#### What needs to be done
Using the records below, locate all lines containing "profile" and return them.

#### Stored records

※ ※ ※

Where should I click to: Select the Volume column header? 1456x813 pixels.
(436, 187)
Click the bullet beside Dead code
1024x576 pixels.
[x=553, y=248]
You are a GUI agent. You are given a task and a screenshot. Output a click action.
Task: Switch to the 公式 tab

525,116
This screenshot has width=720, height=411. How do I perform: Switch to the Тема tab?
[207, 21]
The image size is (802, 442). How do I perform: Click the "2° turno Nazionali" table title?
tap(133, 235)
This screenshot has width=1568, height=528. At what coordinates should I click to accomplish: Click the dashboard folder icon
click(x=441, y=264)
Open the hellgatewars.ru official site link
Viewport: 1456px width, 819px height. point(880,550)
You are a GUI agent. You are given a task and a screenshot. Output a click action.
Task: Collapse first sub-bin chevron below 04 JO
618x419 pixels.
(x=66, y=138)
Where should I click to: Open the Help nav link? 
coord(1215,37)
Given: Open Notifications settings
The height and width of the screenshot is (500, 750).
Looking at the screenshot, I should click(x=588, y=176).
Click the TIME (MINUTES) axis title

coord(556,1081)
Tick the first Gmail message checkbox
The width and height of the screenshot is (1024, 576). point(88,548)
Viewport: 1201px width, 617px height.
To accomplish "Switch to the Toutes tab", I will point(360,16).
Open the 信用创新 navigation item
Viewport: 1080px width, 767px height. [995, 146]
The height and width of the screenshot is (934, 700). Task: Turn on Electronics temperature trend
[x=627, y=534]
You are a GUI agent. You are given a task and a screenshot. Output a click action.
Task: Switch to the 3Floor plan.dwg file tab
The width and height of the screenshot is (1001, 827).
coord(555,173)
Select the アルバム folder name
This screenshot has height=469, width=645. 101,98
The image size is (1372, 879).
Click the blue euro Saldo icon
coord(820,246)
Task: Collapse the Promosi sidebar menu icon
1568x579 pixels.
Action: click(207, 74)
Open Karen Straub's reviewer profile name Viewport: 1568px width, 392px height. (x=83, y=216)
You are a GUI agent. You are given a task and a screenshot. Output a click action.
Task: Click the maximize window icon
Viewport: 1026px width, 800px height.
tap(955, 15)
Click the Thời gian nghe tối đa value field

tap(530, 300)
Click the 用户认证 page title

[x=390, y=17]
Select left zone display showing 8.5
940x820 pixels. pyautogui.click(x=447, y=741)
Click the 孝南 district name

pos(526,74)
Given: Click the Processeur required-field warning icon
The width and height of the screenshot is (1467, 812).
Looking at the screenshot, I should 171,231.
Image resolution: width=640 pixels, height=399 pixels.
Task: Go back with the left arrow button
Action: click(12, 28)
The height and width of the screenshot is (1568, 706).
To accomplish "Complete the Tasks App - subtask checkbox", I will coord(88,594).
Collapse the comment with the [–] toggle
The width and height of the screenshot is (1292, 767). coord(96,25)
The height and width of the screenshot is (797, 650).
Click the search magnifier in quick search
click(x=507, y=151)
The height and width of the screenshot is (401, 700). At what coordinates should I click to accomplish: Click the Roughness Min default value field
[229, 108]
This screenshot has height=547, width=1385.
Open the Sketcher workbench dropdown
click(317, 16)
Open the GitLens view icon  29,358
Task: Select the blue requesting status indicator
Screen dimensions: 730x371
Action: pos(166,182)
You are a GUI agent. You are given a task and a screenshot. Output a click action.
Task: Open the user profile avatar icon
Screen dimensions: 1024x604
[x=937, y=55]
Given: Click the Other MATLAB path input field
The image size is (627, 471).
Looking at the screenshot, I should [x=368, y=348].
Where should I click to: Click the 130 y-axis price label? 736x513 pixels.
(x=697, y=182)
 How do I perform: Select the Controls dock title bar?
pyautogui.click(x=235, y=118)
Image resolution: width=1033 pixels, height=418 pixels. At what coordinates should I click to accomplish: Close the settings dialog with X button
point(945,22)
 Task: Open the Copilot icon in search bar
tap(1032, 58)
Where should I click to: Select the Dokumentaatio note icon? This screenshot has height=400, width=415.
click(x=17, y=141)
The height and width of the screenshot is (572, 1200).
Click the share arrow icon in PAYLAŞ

※ ※ ※

#### Answer space
Open Karen Straub's reviewer profile name Viewport: 1568px width, 392px height. (x=83, y=216)
Task: Open the user profile avatar icon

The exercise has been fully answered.